INDIANAPOLIS, Ind. — Indiana State Treasurer Richard Mourdock offered Hoosier livestock farmers an early valentine in the form of a reduced interest rate on the Treasurer’s Agricultural Loan Program (TALP).


On Feb. 7, Mourdock cut the interest rate on TALP to 3.5 percent, as means of providing additional financial assistance to Indiana livestock farmers. The TALP program was re-established in November of 2007 by Mourdock, alongside Indiana State Department of Agriculture Director Andy Miller, for the purpose of providing low interest loans to Hoosier livestock producers that raise beef cattle, dairy cattle, sheep, and goats.


The loan program, originally provided $25 million in available funds at a 5 percent interest rate to qualified applicants.


Since its inception in November 2007, 1.2 million dollars have been loaned out, leaving “ample supplies of funds left for farmers needing assistance,” according to Christopher Conner, director of communications and special projects for the state treasurer.
“Given the drastic slowdown in the economy, I deemed it necessary to cut the interest rate on TALP loans to 3.5 percent,” explained Mourdock. “I am pleased to do my part in providing additional financial assistance to Hoosier livestock farmers.”


According to the ISDA, hay yields in 2007 were down 35 percent from 2006, due in part to a late frost in the spring and a deadly drought in the summer.

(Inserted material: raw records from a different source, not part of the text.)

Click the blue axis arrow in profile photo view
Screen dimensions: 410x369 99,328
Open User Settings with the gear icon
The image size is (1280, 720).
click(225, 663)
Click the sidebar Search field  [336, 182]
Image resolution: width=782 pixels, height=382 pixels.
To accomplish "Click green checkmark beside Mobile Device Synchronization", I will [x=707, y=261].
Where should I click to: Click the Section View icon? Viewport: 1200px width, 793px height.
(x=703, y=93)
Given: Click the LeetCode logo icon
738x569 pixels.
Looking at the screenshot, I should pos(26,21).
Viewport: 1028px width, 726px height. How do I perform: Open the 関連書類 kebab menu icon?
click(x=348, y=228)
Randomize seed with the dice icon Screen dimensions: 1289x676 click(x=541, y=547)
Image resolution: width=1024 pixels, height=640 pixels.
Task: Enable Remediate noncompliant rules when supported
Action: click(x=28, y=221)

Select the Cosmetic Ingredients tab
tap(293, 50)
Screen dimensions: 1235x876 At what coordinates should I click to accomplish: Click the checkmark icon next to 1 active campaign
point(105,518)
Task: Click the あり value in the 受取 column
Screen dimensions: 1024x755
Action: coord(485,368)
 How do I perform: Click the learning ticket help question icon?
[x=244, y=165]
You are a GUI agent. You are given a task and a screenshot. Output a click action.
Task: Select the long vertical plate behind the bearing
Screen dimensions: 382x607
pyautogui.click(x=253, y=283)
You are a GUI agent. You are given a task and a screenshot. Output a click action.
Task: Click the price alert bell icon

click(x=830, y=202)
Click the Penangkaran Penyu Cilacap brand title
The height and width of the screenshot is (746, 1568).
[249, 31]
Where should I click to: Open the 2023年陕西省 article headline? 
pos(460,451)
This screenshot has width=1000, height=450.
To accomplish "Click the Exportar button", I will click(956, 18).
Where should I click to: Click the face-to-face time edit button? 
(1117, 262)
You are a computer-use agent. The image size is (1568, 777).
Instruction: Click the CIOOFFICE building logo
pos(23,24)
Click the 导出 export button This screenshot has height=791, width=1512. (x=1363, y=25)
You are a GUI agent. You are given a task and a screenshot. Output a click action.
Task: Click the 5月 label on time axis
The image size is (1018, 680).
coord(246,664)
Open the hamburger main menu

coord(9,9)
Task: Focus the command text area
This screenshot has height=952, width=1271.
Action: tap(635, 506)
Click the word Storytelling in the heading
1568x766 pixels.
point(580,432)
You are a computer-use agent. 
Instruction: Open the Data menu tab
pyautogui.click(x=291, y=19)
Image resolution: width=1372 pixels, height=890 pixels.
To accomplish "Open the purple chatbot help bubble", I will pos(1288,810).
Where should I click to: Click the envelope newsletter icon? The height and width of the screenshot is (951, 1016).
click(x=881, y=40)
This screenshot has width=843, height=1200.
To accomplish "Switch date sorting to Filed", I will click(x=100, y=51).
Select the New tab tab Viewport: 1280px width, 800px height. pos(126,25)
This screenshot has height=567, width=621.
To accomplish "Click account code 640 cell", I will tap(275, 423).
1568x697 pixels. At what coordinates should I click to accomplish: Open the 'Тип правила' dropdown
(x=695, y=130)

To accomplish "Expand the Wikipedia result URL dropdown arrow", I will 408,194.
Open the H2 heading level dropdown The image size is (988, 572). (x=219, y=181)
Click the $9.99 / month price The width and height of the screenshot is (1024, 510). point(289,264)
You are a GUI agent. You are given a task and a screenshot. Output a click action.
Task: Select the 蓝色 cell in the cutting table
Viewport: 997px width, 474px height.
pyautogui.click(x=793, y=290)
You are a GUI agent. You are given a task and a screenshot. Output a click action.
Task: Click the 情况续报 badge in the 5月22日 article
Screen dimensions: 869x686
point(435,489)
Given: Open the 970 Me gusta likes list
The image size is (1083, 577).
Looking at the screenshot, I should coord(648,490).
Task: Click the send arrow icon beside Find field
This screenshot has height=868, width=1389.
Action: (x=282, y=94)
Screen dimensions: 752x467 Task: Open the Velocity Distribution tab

Consequently, the cost of hay is nearly twice as much, and the additional cost was an expense many livestock farmers didn’t anticipate.


In response to that financial stress, Hoosier livestock farmers had to make difficult financial decisions regarding their farming operations, which are still being realized in 2008, according to Mourdock.


How it works

TALP is a low interest loan program in partnership with local banks and credit unions. The Treasurer of State’s Office purchases a certificate of deposit from a local lender at a reduced rate, and in turn the local lender provides a loan to the farmer at a reduced rate.


The State Treasurer can adjust the interest rate on TALP loans on a quarterly basis, and the certificates of deposit are funded on the 1st and 15th of each month.


“I have the unilateral discretion to reduce interest rates on TALP loans when circumstances warrant it,” stated Mourdock.


“Because of the current condition of the economy, I felt it necessary to reduce rates now and not wait until the second quarter to do so.”


Mourdock encourages producers who qualify to take full advantage of this reduced rate available for one year or until the $25 million is dispersed.

In order to qualify, livestock farmers have to meet the following eligibility requirements: request a maximum loan of $100,000; residence, operation and livestock must be located in Indiana; livestock must be produced for commercial use; gross annual sales are $250,000 or less; funds must be used for the purchase of chemicals, feed, fertilizer, labor, livestock, production-related energy or vet fees; no loans may be made to an officer of a financial institution; no borrower can have more than one TALP loan; all loans made in connection with TALP shall have a fixed rate and be for a term of 12 months.